# How to complete this task
Can you carry on the news report about the health care exchange's first day, writing onward from its final sentence?

# Exercise text
_ _ _ _ _
After an influx on inquiries in the first 24 hours of the health care exchange, an official at the state Department of Health and Human Resources says the federal government is working to fix bugs and increase capacity both online and at their national call center.
Assistant to the Secretary at the DHHR Jeremiah Samples said Thursday the federal government did experience some technical issues in the first 24 hours of the online exchange. He accounted the issues to the large number of Americans looking for information about health care coverage.
“The feds are saying they’ve had 7 million independent hits from across the country on the federal exchange itself,” Samples said, but added they’ve worked to increase capacity on the site to account for the numbers.
As for the federal call center, a second option for people looking to sign up for health coverage, Samples said the U.S. Department of Health and Human Services received more than 295,000 calls the first day, but have also added phones lines to decrease the wait time.
“The first day we were hearing wait times as long as a half an hour,” he said, “and they’re saying that the wait times at the call center have been cut in half since the launch, especially over the last 24 hours.”
_ _ _ _ _
# Provided material

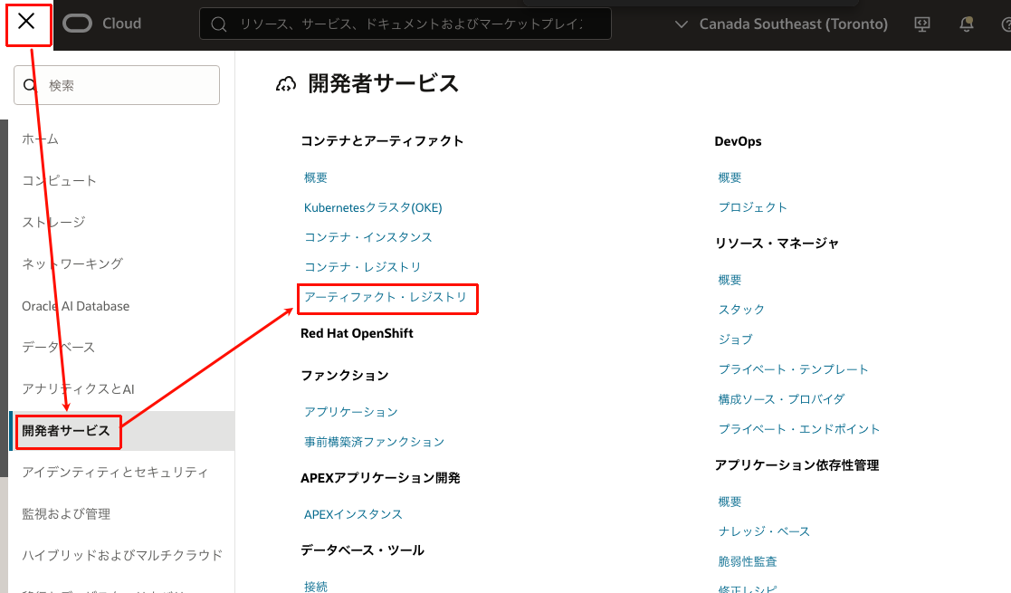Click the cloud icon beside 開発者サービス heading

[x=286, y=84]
_ _ _ _ _
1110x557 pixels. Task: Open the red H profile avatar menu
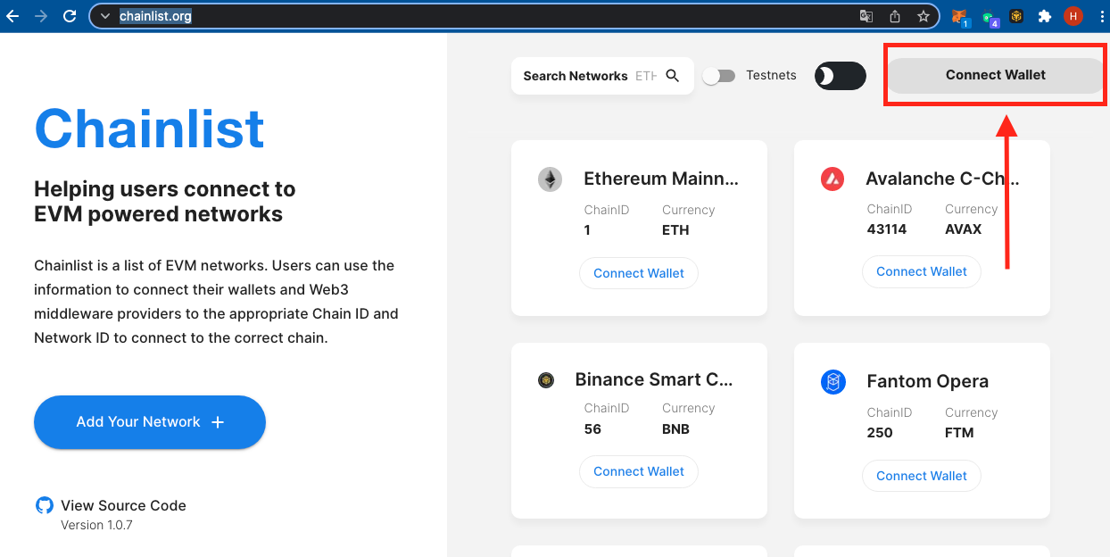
_ _ _ _ _
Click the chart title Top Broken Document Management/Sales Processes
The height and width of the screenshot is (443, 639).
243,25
_ _ _ _ _
# Reply to the exercise
As far as the number of West Virginians who have taken advantage of the exchange, the state won’t receive those numbers until early next week, but Samples could say a majority of people using in-person assistors at county DHHR offices are of lower incomes and find they are eligible for Medicaid under the state’s program expansion.
“That’s probably because there’s more experience in that low income population dealing with the DHHR offices,” he said.
As for the large number of not just West Virginians, but Americans who have shown interest in the health care marketplace, Samples said he’s not surprised about the surge in interest.
“We anticipated that there would be three major rushes to assess what coverage was available by the public, Samples said. “Here October 1st. We also anticipate around January 1 because that’s when the coverage actually begins and then towards March 31 toward the end of the open enrollment period.”
He based that assessment on the annual trend the DHHR sees during open enrollment for Medicaid.